• _WHAT IS REQUIRED_: Copy every line of the data that includes the string "will".

━━ RECORDED INFORMATION

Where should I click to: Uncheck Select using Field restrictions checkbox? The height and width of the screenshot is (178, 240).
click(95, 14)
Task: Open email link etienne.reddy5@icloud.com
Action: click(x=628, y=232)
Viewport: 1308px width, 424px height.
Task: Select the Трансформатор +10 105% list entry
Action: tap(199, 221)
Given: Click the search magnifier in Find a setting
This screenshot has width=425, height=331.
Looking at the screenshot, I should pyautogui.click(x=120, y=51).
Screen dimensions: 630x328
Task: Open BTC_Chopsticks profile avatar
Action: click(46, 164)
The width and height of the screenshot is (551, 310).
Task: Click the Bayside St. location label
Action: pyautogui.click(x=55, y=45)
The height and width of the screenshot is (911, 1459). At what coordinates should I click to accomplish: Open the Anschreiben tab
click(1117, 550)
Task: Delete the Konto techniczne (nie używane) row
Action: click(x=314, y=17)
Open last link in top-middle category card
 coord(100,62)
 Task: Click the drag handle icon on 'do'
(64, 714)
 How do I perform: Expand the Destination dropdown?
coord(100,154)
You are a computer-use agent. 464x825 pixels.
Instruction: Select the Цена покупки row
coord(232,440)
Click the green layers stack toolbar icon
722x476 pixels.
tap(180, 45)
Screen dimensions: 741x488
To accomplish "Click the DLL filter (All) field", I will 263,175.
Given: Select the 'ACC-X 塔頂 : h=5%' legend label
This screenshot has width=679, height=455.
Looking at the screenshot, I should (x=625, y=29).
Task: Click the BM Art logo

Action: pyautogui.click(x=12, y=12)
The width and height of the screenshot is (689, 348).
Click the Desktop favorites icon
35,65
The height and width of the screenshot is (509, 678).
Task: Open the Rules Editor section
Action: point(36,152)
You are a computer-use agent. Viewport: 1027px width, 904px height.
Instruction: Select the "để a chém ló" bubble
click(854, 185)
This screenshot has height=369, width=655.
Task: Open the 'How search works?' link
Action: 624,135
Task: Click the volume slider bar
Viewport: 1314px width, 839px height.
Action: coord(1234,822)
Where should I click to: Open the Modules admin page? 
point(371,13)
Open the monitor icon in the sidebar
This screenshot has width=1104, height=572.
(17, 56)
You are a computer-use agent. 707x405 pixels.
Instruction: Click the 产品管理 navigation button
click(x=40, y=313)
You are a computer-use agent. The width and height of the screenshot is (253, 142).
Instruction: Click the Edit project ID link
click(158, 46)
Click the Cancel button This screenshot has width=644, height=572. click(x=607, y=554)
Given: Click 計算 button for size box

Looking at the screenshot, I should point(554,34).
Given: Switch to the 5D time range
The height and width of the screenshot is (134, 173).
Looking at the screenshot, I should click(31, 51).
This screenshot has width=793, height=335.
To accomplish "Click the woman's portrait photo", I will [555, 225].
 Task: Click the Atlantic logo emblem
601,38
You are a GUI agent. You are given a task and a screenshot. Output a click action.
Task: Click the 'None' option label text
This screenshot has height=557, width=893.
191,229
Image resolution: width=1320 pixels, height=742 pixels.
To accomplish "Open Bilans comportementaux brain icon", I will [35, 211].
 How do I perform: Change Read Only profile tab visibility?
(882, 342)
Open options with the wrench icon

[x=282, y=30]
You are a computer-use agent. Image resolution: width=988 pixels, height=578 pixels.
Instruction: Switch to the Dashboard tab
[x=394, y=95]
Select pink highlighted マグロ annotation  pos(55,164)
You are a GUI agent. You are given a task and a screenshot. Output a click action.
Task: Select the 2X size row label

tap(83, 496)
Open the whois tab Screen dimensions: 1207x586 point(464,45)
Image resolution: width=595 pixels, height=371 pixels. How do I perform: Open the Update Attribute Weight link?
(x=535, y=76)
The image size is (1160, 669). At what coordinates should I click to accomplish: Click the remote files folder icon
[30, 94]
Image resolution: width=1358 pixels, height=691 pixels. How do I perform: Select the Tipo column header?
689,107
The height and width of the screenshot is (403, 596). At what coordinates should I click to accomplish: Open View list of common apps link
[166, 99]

━━━━

• _ANSWER BOX_:
To accomplish "Click the DLL filter (All) field", I will 263,175.
To accomplish "Click the woman's portrait photo", I will [555, 225].
To accomplish "Open Bilans comportementaux brain icon", I will [35, 211].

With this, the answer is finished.